**Kutipan Dokumen:**

----------------------------------------

Taman pun Menyebar
SEBAGIAN warga Kota Delta tentu sudah tidak asing dengan nama-nama Abhirama, Abhirupa, Apkasi, Tanjung Puri, Dwarakerta, dan beberapa nama lain. Namanama itu bukan nama seorang tokoh, melainkan nama-nama taman yang tersebar di sejumlah tempat di Sidoarjo.
Taman Abhirama, misalnya, berada di Jalan Raya Ponti. Lalu, Taman Apkasi dan Dwarakerta menjadi pusat rekreasi dan edukasi lingkungan di wilayah kawasan Kecamatan Porong
Kemudian, Taman Abhirupa merupakan salah satu RTH di Kelurahan Krian.
Taman-taman dengan warna-warni bunga serta aneka macam tumbuhan itu pun kini telah menjadi ikon-ikon lingkungan di Sidoarjo. Setiap hari tempat tersebut dipastikan menjadi jujukan warga. Baik anak-anak maupun orang tua. Apalagi, saat weekend, tempat itu selalu riuh pengunjung.
Saat ini Sidoarjo mempunyai RTH seluas 300.291 meter persegi. Luas tersebut terbagi dalam RTH publik berupa 148.749 meter persegi taman. Sisanya, RTH itu berada di median, bahu jalan, jalur pedestrian, makam, serta vertical garden di lorong-lorong permukiman.

----------------------------------------

**Baris yang Diberikan:**
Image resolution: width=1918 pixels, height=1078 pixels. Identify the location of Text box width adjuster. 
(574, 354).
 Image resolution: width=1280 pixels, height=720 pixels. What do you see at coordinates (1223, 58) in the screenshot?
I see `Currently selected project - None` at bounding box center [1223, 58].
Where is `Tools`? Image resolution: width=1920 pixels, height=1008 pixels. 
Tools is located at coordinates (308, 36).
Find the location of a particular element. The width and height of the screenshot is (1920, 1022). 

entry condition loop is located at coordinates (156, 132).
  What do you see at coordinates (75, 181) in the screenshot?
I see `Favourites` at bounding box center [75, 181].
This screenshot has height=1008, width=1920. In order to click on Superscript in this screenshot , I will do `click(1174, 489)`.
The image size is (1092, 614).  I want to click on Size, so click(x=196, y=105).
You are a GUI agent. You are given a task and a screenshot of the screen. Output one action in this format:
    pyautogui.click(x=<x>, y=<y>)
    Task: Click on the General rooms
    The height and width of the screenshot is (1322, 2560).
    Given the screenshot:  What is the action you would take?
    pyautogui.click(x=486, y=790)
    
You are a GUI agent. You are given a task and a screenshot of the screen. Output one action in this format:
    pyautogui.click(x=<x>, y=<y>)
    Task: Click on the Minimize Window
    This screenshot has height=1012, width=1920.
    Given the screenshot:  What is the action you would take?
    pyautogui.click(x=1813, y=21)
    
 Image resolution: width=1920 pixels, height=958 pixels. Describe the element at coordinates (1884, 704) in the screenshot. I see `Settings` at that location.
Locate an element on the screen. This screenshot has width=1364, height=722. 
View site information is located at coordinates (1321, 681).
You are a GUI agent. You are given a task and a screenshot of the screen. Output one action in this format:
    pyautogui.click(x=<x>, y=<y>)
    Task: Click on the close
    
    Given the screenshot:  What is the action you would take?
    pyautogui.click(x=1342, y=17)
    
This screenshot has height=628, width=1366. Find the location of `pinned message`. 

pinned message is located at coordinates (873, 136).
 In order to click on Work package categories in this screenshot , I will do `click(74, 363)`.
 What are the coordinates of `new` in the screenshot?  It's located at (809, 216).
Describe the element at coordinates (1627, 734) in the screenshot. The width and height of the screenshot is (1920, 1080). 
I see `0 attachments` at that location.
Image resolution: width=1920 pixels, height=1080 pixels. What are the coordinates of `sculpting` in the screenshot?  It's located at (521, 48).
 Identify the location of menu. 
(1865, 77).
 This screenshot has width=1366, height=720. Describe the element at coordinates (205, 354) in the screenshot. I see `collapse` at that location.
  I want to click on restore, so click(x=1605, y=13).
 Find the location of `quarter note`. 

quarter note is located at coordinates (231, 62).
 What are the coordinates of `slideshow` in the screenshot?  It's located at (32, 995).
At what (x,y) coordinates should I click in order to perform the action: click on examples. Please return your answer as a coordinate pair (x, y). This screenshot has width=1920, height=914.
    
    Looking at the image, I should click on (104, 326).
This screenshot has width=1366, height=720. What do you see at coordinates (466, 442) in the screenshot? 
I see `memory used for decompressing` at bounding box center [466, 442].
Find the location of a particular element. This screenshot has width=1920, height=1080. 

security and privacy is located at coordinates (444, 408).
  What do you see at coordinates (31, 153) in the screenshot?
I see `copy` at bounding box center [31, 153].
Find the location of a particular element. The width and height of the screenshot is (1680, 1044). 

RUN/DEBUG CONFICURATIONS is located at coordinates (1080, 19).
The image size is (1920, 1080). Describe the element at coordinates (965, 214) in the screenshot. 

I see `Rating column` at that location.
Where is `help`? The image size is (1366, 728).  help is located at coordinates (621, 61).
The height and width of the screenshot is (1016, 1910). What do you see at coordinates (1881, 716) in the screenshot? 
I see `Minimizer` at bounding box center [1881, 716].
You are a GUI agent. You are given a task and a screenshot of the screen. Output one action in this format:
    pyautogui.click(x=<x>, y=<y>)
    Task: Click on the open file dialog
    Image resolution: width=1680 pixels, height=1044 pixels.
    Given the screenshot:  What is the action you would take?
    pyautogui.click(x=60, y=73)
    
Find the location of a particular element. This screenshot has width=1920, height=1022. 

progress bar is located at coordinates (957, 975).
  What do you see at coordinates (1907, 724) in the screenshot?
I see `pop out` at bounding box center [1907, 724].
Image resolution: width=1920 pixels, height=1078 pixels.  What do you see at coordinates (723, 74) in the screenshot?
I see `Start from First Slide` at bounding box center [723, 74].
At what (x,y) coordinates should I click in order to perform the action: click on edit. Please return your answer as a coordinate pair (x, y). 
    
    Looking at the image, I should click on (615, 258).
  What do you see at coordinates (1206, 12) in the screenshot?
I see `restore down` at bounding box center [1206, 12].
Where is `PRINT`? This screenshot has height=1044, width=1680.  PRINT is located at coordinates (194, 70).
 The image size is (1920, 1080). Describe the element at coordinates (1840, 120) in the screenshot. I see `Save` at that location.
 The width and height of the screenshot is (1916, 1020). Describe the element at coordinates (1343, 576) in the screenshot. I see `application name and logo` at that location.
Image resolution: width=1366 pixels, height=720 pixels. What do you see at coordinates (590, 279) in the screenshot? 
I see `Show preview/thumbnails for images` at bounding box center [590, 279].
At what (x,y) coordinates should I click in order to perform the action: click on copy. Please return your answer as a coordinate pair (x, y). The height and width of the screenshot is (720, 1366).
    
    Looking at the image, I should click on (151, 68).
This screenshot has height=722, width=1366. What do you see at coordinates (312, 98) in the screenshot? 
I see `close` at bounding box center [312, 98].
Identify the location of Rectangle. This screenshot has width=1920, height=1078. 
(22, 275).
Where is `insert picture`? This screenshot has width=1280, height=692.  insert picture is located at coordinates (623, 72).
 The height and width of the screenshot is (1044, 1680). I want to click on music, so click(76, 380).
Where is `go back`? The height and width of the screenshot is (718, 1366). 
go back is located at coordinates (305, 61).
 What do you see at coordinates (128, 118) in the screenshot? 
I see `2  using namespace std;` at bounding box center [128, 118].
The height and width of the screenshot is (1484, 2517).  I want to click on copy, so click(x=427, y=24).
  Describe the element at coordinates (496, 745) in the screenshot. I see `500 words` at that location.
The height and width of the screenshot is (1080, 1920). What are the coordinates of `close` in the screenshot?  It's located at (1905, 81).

----------------------------------------

**Instruksi Tertulis:** Lanjutkan teks tentang taman-taman di Sidoarjo, dimulai setelah kalimat terakhirnya.

**Jawaban yang Diharapkan:**
Kepala Dinas Lingkungan Hidup dan Kebersihan (DLHK) Sidoarjo M. Bahrul Amig menjelaskan, saat ini pihaknya memilih untuk mengoptimalkan yang sudah ada. Artinya, tahun ini belum ada rencana membangun taman atau RTH publik baru. Namun, pembangunan di bidang lingkungan dan penghijauan tidak lantas mandek. ’’Justru kami akan berusaha menggenjot optimalisasi 28 taman yang sudah ada dengan fasilitas edukasi sekaligus rekreasi lingkungan yang memadai,’’ ungkapnya.
Bahkan, Amig menargetkan RTH publik bisa memiliki pelayanan optimal seperti di Taman Abhirama. Setiap hari ada ratusan orang yang mengunjungi taman seluas 4,3 hektare tersebut. Belum lagi, kalau akhir pekan, jumlah pengunjung bisa mencapai ribuan orang. Yang menarik, taman itu menjadi tempat belajar anakanak taman kanak-kanak (TK) dan pendidikan anak usia dini (PAUD).
’’Masih banyak yang ngantre untuk mengadakan pembelajaran lingkungan di Taman Abhirama. Karena itu, untuk bidang pertamanan, kami terus mengevaluasi kebutuhan sarana apa lagi yang kurang,’’ terang Amig.
Tahun ini DLHK memilih mengoptimalkan RTH yang dibangun pada tahun lalu. Misalnya, memperbanyak sarana bermain. Lalu, fasilitas umum seperti gazebo, kamar mandi, dan musala. Bahkan, rencananya di Taman Abhirupa dibangun sentra PKL untuk memberdayakan para pelaku usaha kuliner. Mereka adalah penduduk dari kawasan Kelurahan Krian. ’’Di RTH Krian sama taman-taman di Porong itu jumlah pengunjungnya sudah meningkat pesat. Nah, masyarakat itulah yang harus diayomi,’’ kata pejabat 46 tahun tersebut.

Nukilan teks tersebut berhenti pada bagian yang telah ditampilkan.